The proliferation of Islamic forms of dress in Indonesia can be associated with a rise in Islamic Piety and consumerism as a result of an intersection of political, economical and cultural changes. This often causes dress and fashion to be the subject of debate over morality and nationalism (Jones, 2007). Some women who belong to religious minorities feel religion has become a tool for social pressure as they must cover and dress modestly in public places or the workplace even though this does not align with their religious beliefs.

A variety of Islamic dress styles are worn in Indonesia but over the last ten years the mosleum has become an increasingly popular form of Islamic dress.

As one of the leading muslim fashion designers in Indonesia Itang Yunasz believes in the essence of modern fashion design while keeping with modest cultural forms of dress.

15 years ago Itang Yunasz decided to dedicate his career as a fashion designer to exclusively focus on the Muslim market. (Jakarta Fashion Week 2014, para. 2)

(Yunasz, 2014)
Itang Yunasz showing at Jakarta Fashion Week 2014 (Yunasz, 2014)

“I wanted to prove that Muslim fashion, which based on Syari’ah, could also be fashionable and stylish,” – Itang Yunasz (Yunasz, 2014)

Itang Yunasz showing at Jakarta Fashion Week 2014 (Yunasz, 2014)

Itang Yunasz’s latest collection featured textiles of various weaving techniques such as Balinese and Sumba Ikat weaves from central and eastern Indonesia. He brought together traditional Indonesian techniques of embroidery and weaving with the modern process of digital printing, creating an range influenced by both Indonesian culture and contemporary fashion design.
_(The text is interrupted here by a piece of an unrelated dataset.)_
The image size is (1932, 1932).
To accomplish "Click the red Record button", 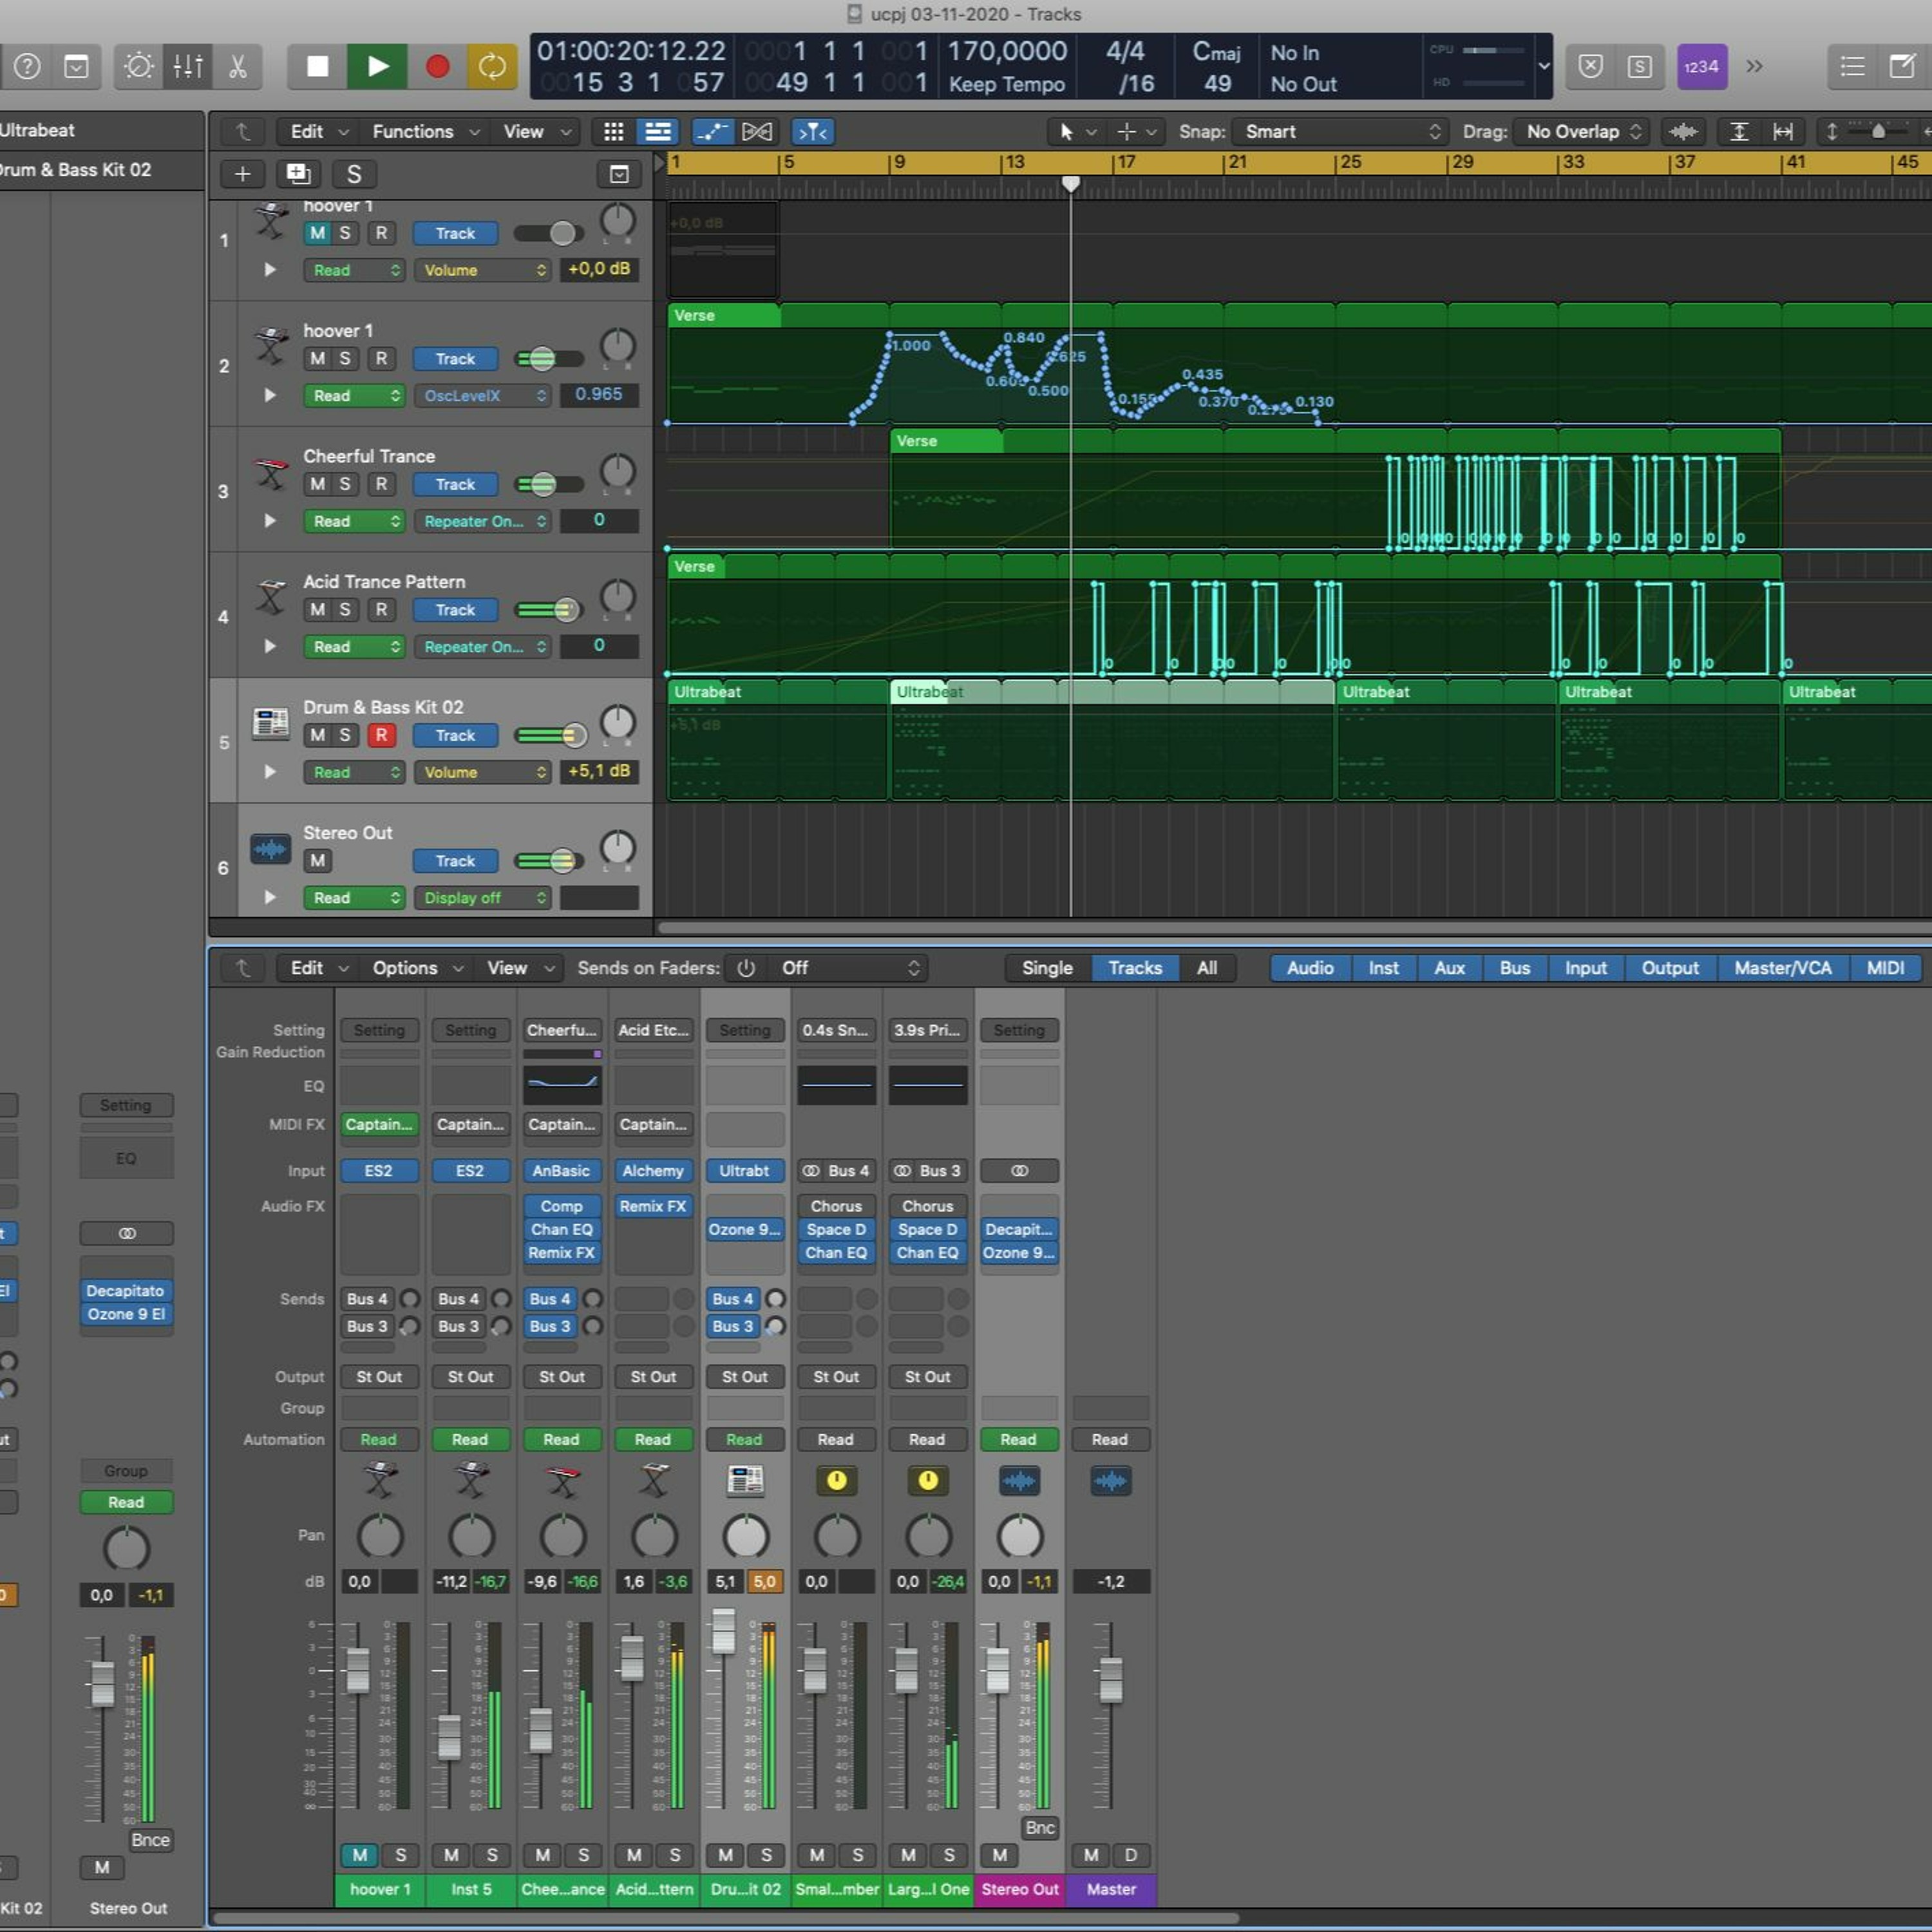I will [437, 67].
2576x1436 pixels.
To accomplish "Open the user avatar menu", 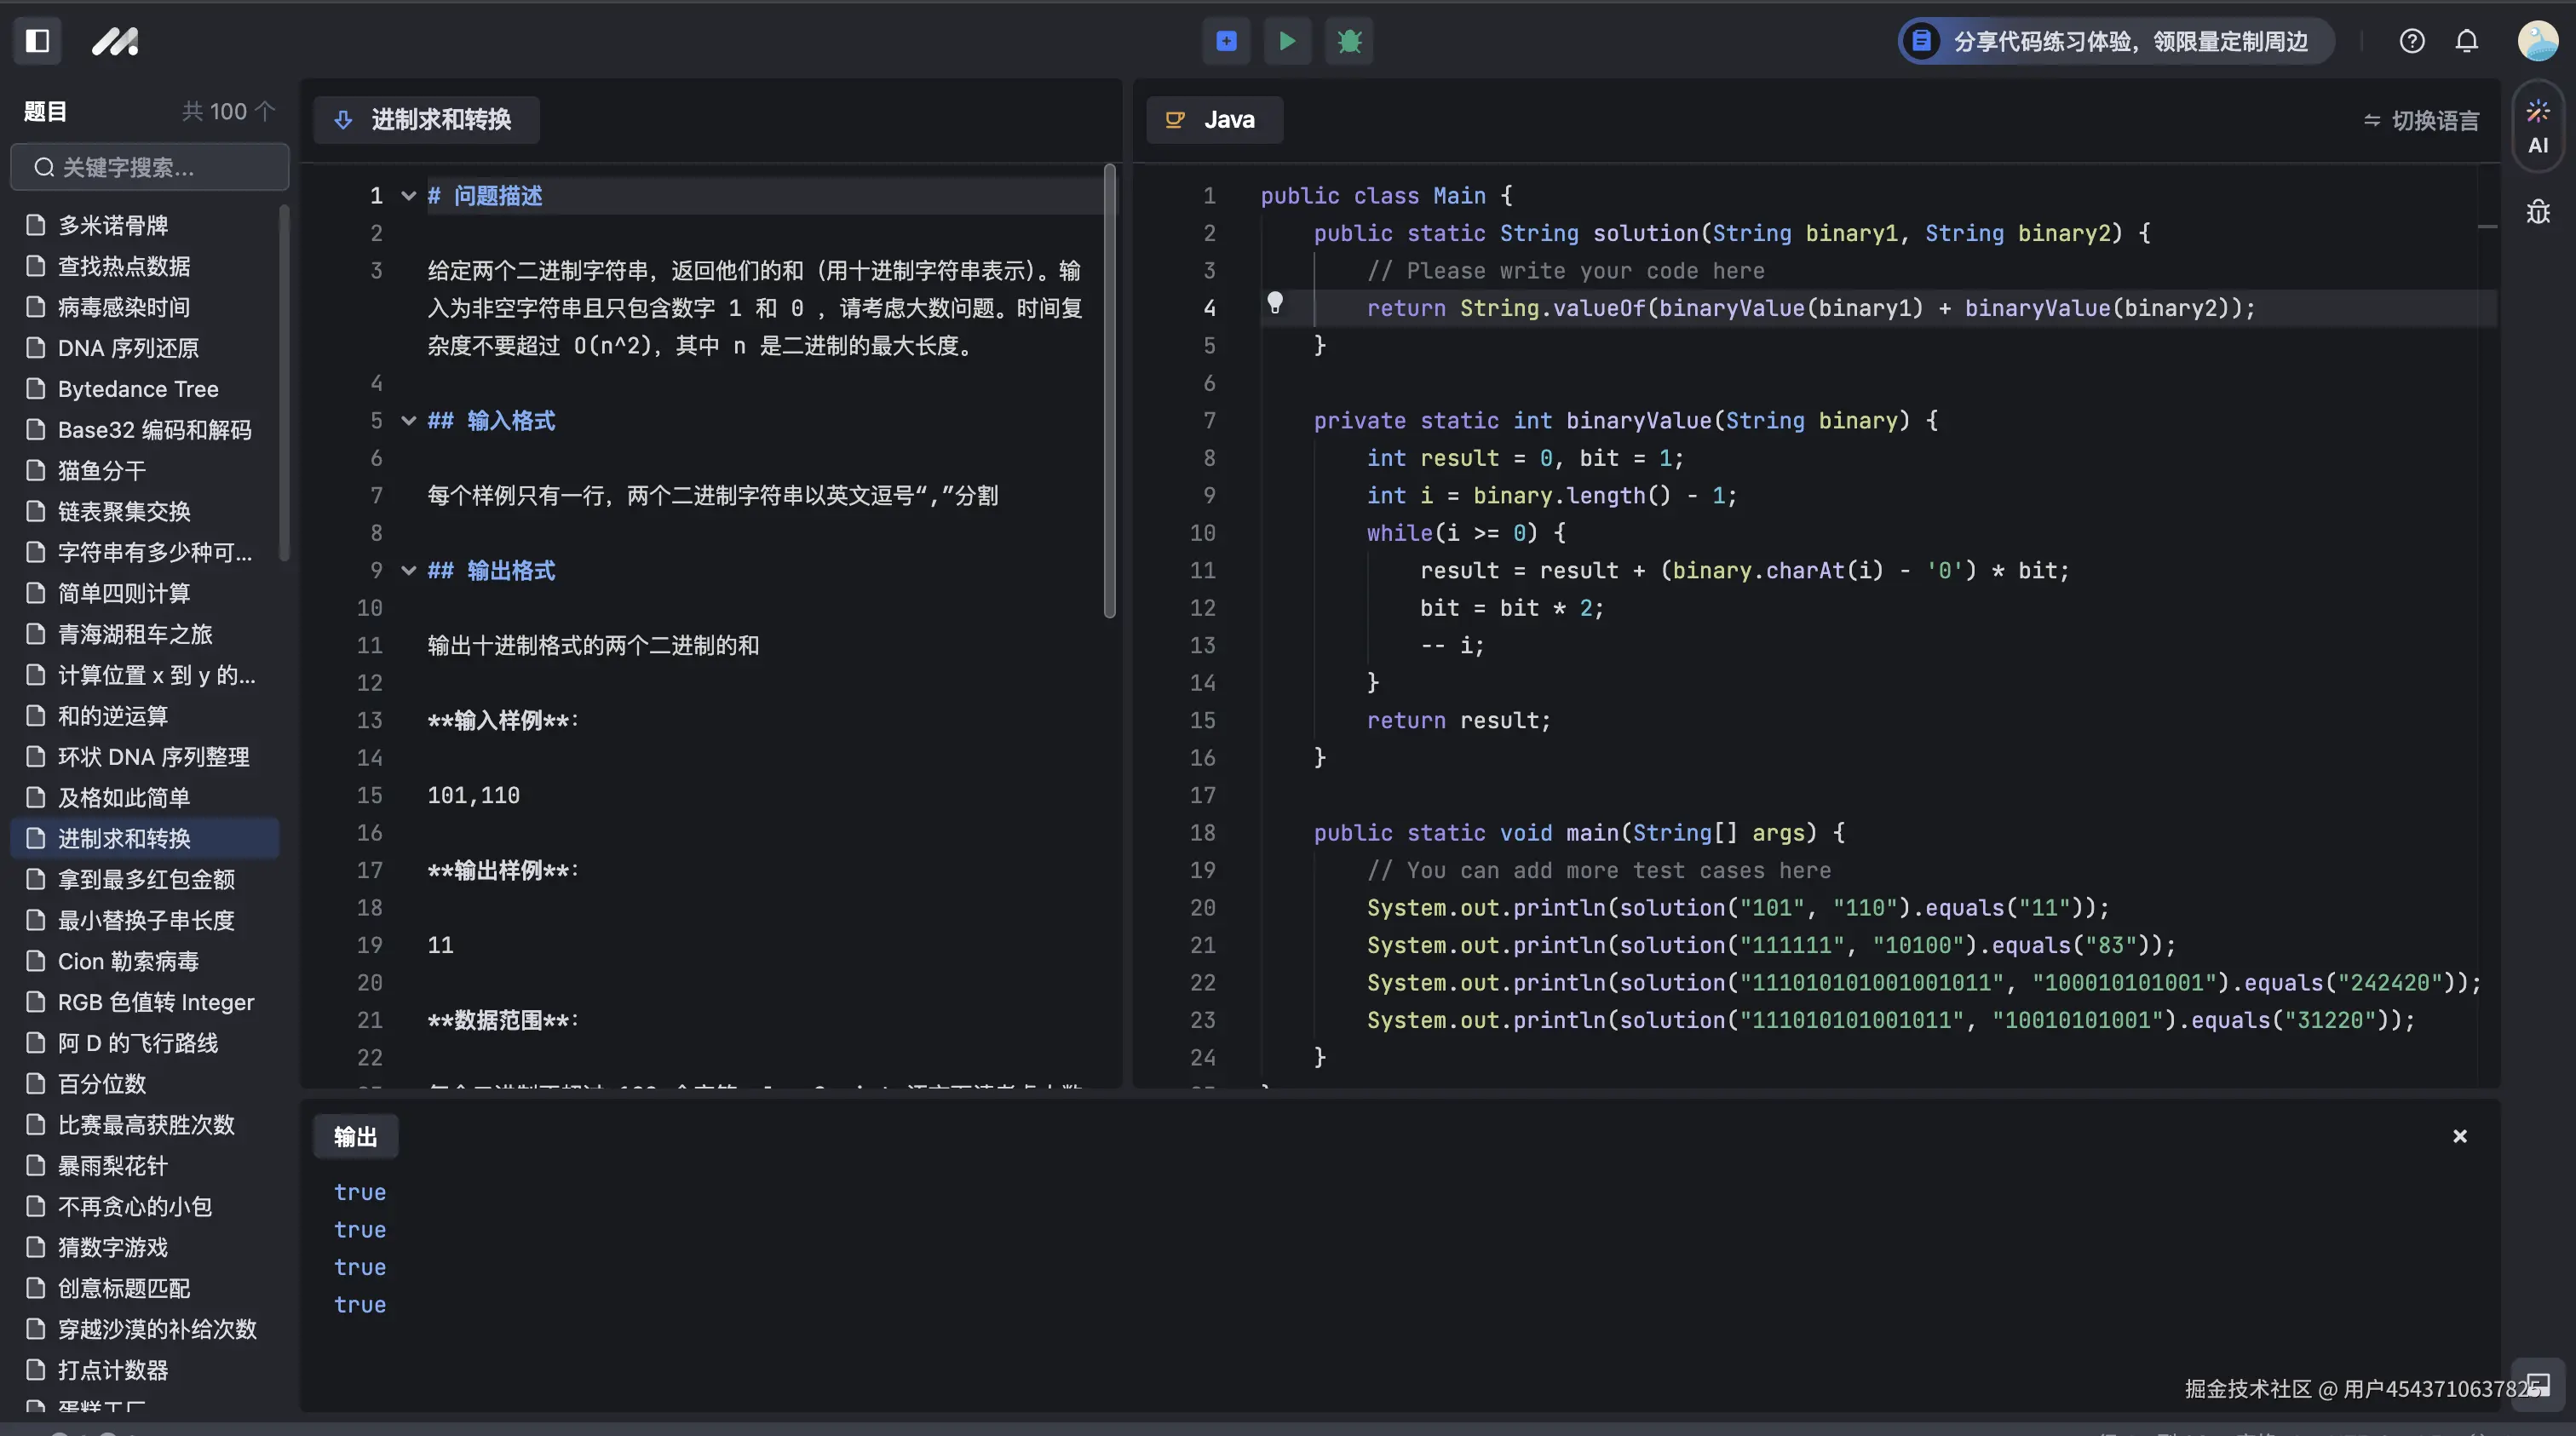I will click(2536, 41).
To appeal to an international market, Indonesian fashion designers must face the challenge of combining Indonesian traditional fashion and cultural textiles with contemporary design. It is important for local designers to feature traditional textiles such as woven and dyed batik as well as embroidery to be able to keep originality and identity of Indonesian fashion in contemporary design. (Abdullah 2014, para. 8)

The fashion design industry in Indonesia has brought great economic and cultural development. With the success of local designers who are committed to maintaining local heritage while showcasing contemporary designs, Indonesia it is well on the way to becoming the next Islamic fashion capital.

References

Abdullah, Najwa 2014, A Bright Future for Indonesia’s Fashion Scene, Aquila Style, Singapore, viewed 23 April 2015, <http://www.aquila-style.com/lifestyle/ifw-2014/>

Ismail, S. 2004, ‘Being Muslim: Islam, Islamism and Identity Politics’, Government and Opposition, 4 edn, vol. 39, Weidenfeld and Nicolson, London, pp. 614-31.

Jakarta Fashion Week 2014, A Long Journey of Itang Yunasz, Indonesia, viewed 24 April 2015, <http://www.jakartafashionweek.co.id/en/content/news/the.long.journey.of.itang.yunasz/001/002/687>

Jones, C. 2007, ‘Fashion and Faith in Urban Indonesia’, in Tarlo, E.: Moors, A. (ed.), Fashion Theory, 2/3 edn, vol. 11, Berg Publishers, England, pp. 211-232.